The United States Dollar (USD) is the official currency of the United States of America, and the “de facto” currency of a significant number of other countries where it is in circulation alongside local banknotes. According to 2022 data, it is the most traded currency in the world, with more than 88% of all global currency exchange operations, equivalent to an average of $6.6 trillion in daily transactions.
After World War II, the USD took over from the pound sterling as the world's reserve currency.

How do the decisions of the Federal Reserve affect the Dollar?

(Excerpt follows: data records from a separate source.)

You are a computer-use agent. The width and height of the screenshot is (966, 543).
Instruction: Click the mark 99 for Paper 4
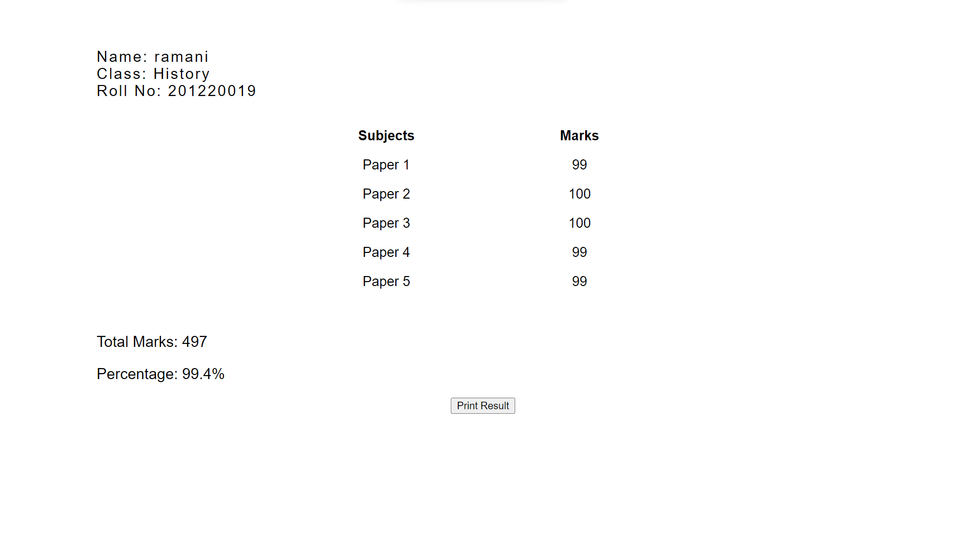[x=579, y=252]
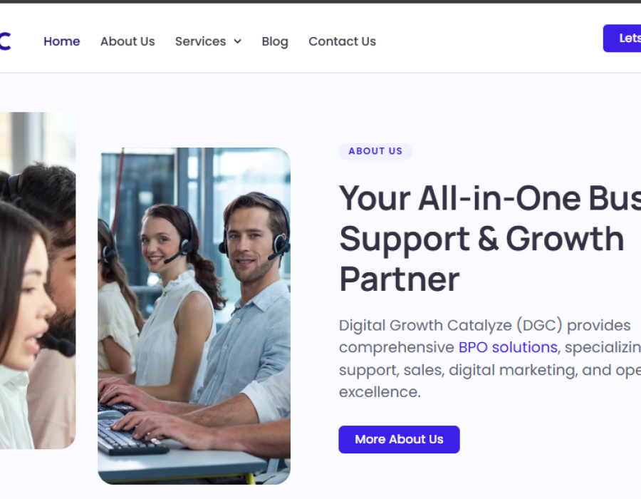641x499 pixels.
Task: Click the "Your All-in-One" heading line
Action: pyautogui.click(x=490, y=198)
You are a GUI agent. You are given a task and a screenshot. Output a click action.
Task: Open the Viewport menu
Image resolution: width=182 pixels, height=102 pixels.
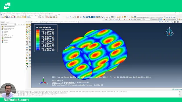13,15
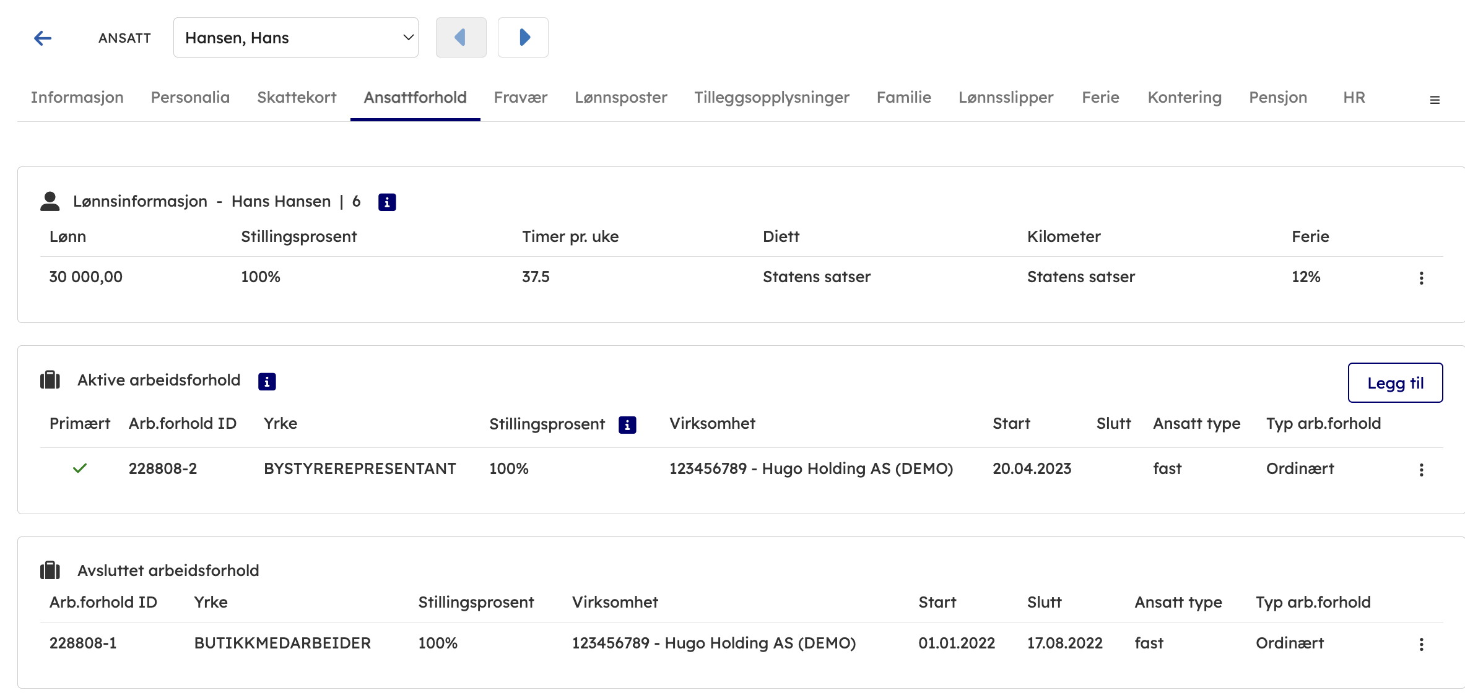Open the Lønnsslipper tab
Image resolution: width=1465 pixels, height=693 pixels.
tap(1006, 97)
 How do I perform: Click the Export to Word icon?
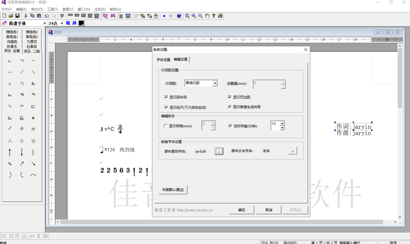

The single most important factor influencing the value of the US Dollar is monetary policy, which is determined by the Federal Reserve (Fed). The Fed has two mandates: achieve price stability (control inflation) and promote full employment. Your main tool to achieve these two objectives is to adjust interest rates.
When prices rise too quickly and inflation exceeds the 2% target set by the Fed, the Fed raises rates, which favors the price of the dollar. When Inflation falls below 2% or the unemployment rate is too high, the Fed can lower interest rates, which weighs on the Dollar.

What is Quantitative Easing and how does it influence the Dollar?

In extreme situations, the Federal Reserve can also print more dollars and enact quantitative easing (QE). QE is the process by which the Fed substantially increases the flow of credit into a clogged financial system. This is an unconventional policy measure used when credit has dried up because banks do not lend to each other (for fear of counterparty default). It is a last resort when a simple lowering of interest rates is unlikely to achieve the necessary result. It was the Fed's weapon of choice to combat the credit crunch that occurred during the Great Financial Crisis of 2008. It involves the Fed printing more dollars and using them to buy US government bonds, primarily from financial institutions. QE usually leads to a weakening of the US Dollar.

What is quantitative tightening and how does it influence the US dollar?

Quantitative tightening (QT) is the reverse process by which the Federal Reserve stops purchasing bonds from financial institutions and does not reinvest the principal of maturing portfolio securities in new purchases. It is usually positive for the US dollar.